### Task
Copy out exactly the lines from the one containing "You are a computer-use" to the last line of the records below, both included, and leave out any pictures.

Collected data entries
● ● ● ● ● ● ●

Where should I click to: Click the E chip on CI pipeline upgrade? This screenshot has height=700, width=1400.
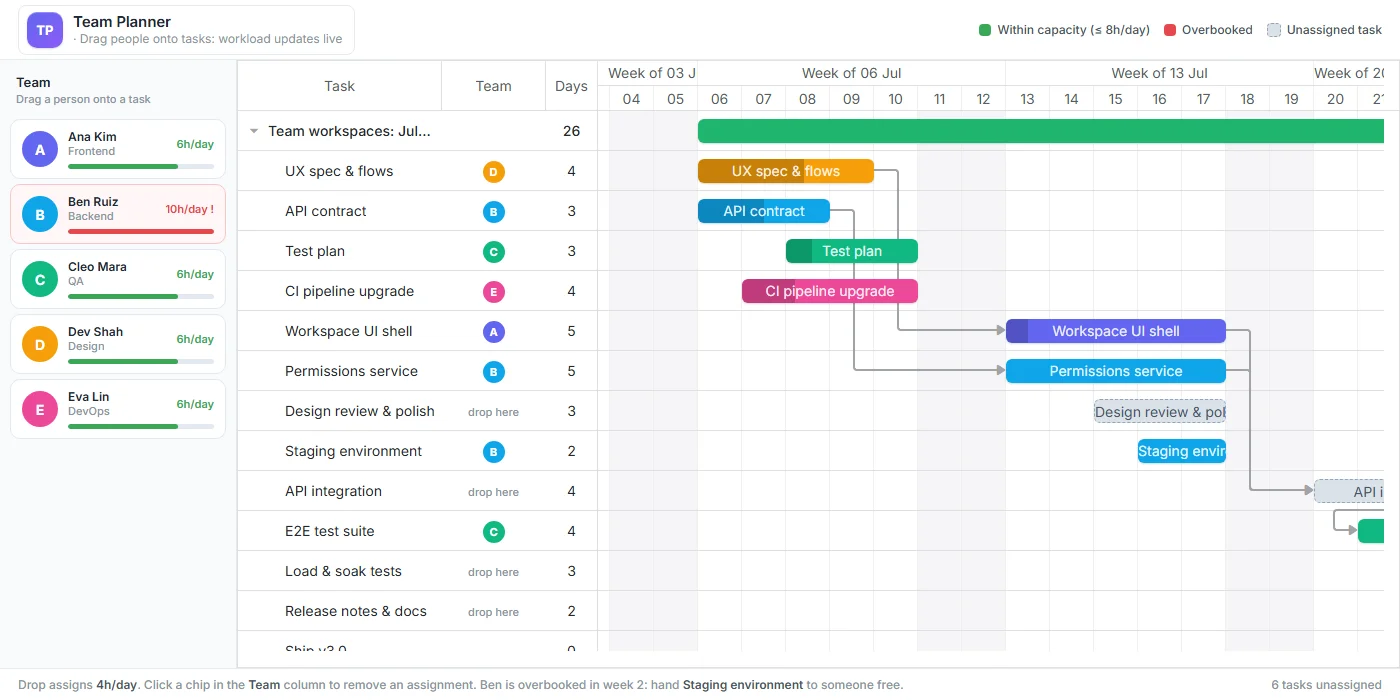493,292
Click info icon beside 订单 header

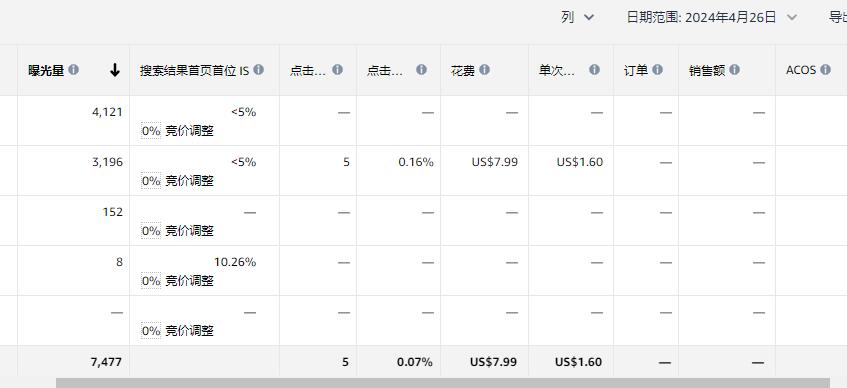tap(657, 70)

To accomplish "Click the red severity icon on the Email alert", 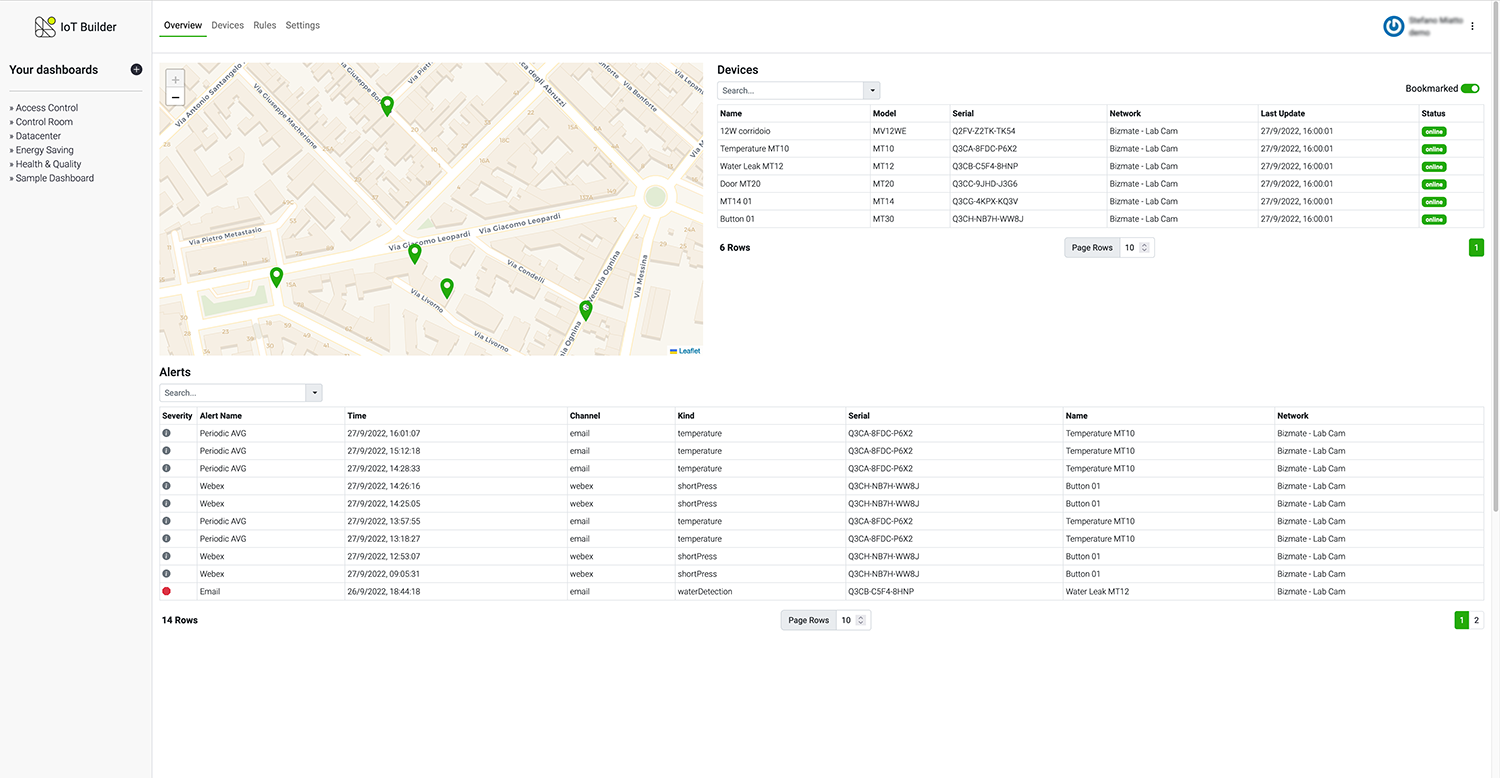I will pos(166,590).
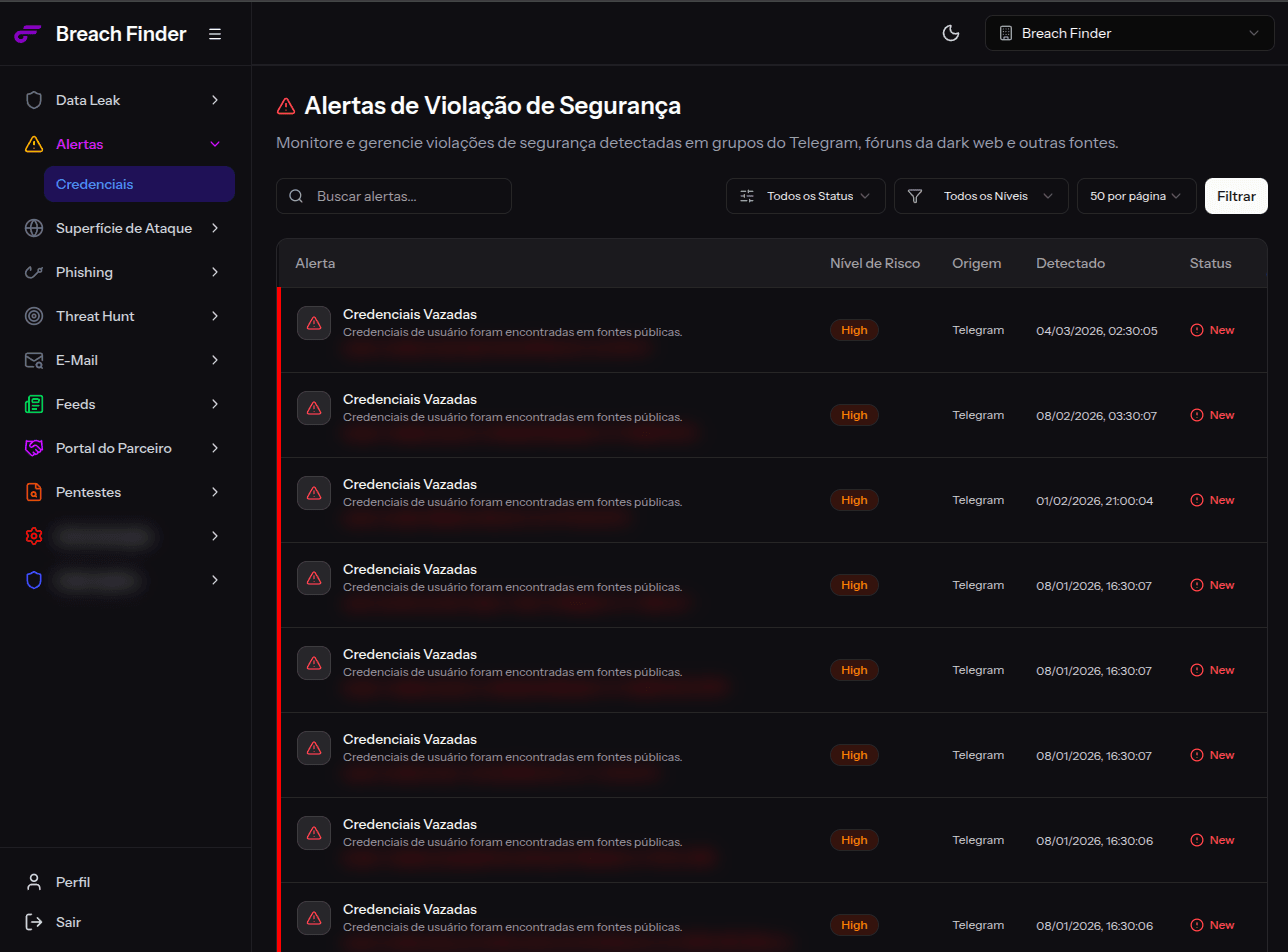Select the E-Mail envelope icon
This screenshot has height=952, width=1288.
(34, 359)
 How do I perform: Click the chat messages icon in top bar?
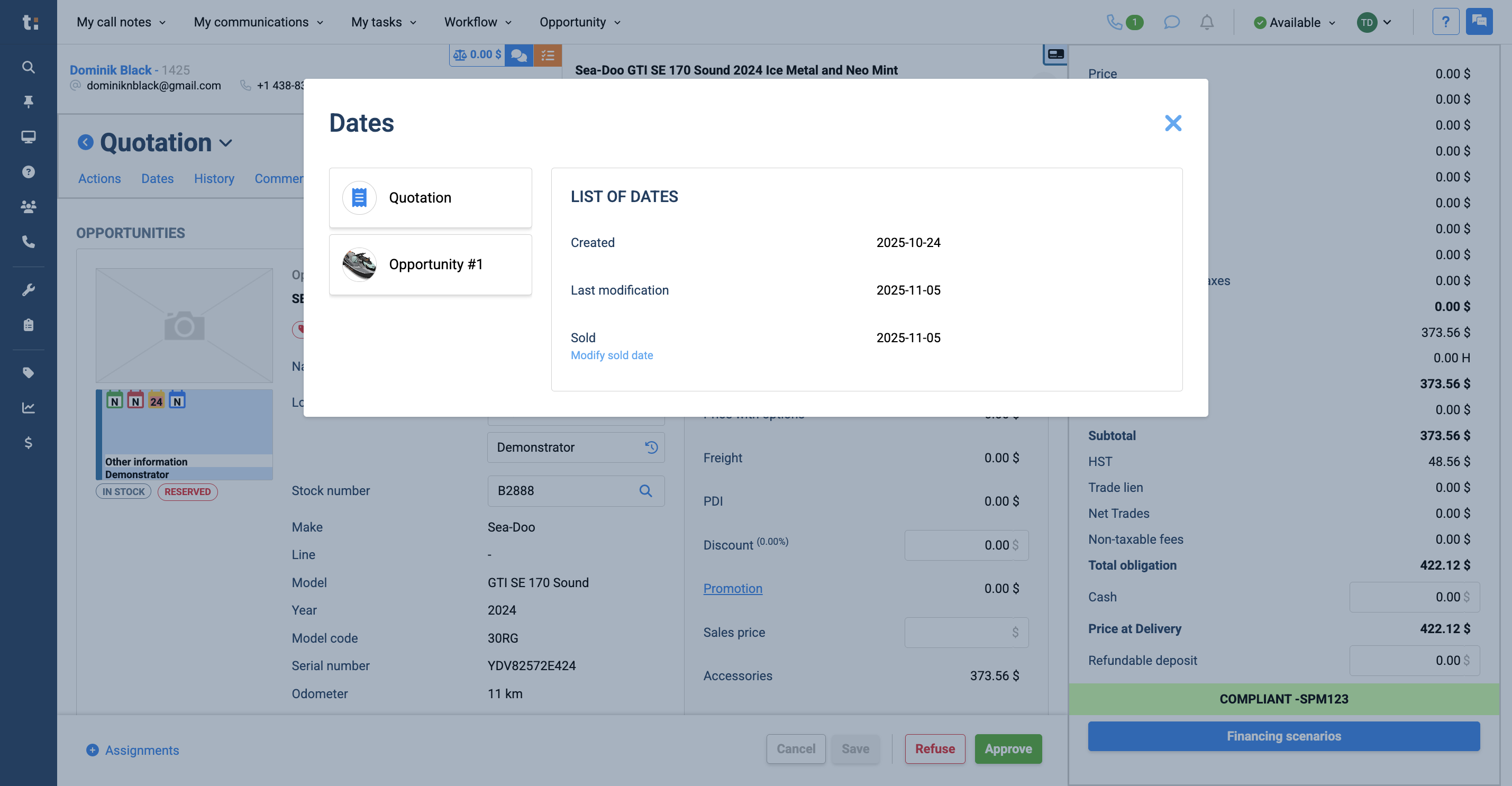click(x=1171, y=22)
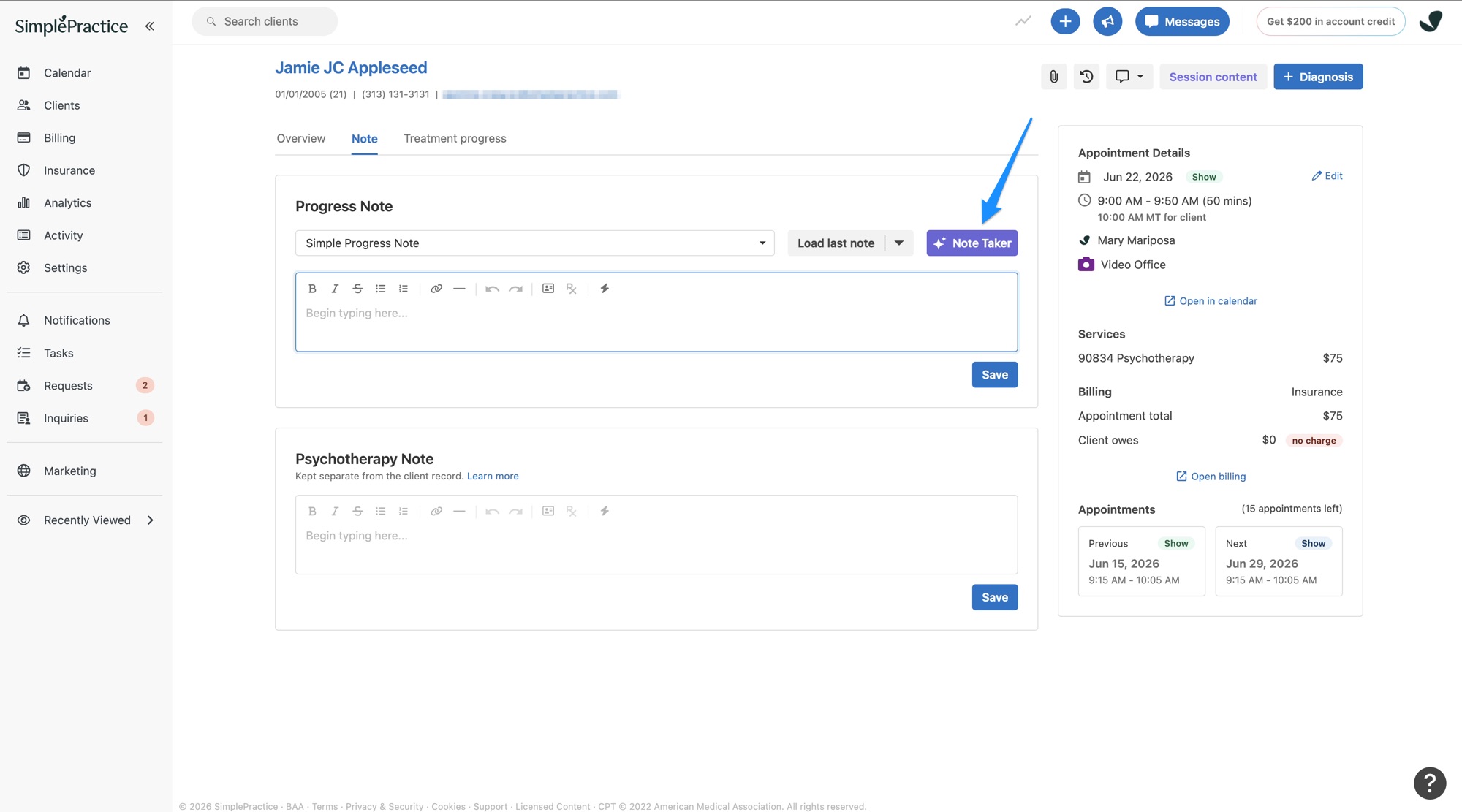Toggle bulleted list in the Progress Note editor

point(380,289)
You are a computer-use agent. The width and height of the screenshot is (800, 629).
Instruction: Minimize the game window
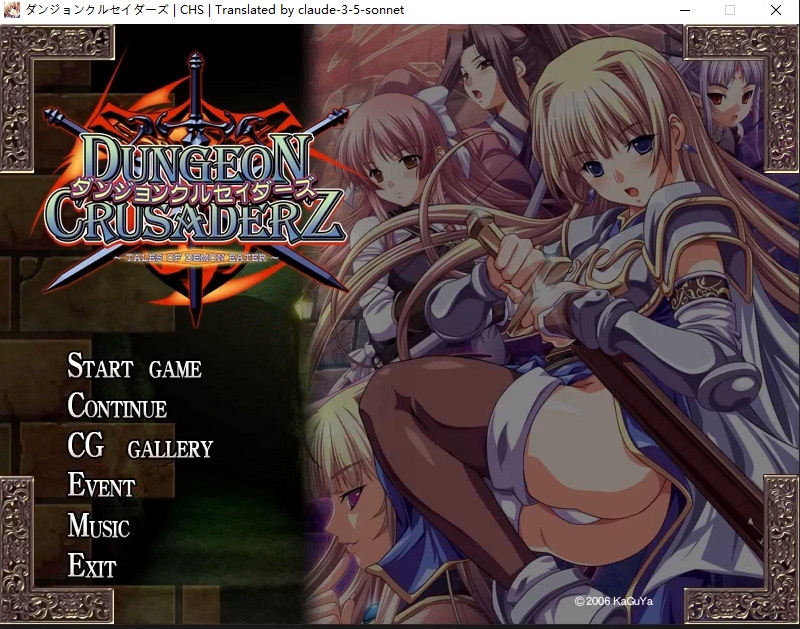pyautogui.click(x=683, y=10)
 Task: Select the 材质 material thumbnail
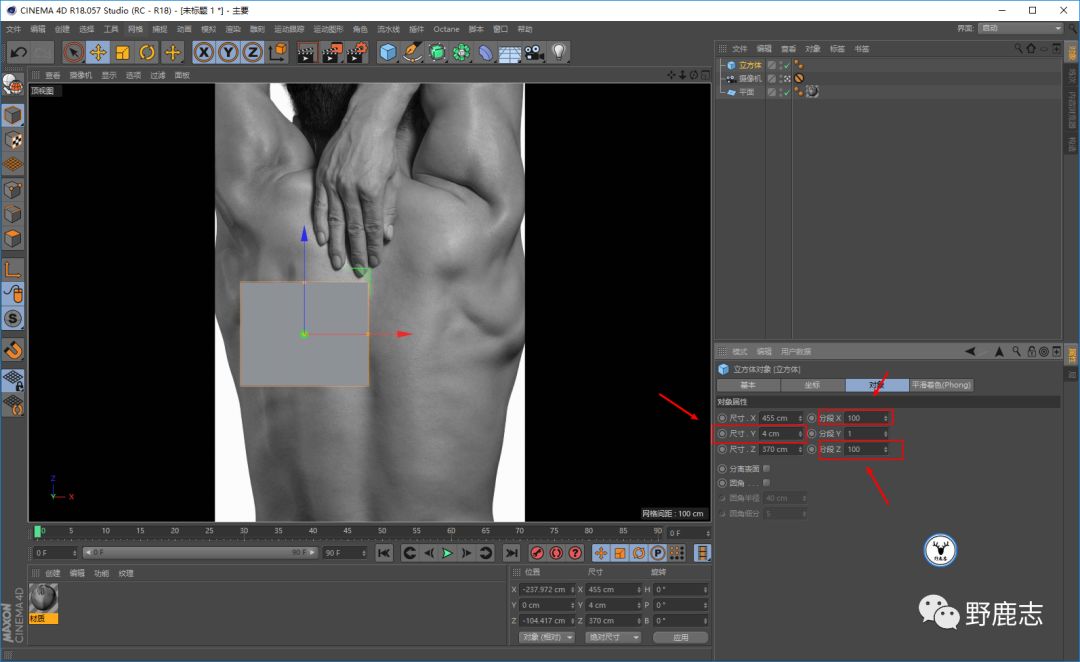(44, 598)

● ● ● ● ● ● ●

### Solution
You are a computer-use agent. The width and height of the screenshot is (800, 629).
Instruction: Minimize the game window
pyautogui.click(x=683, y=10)
 Task: Select the 材质 material thumbnail
(44, 598)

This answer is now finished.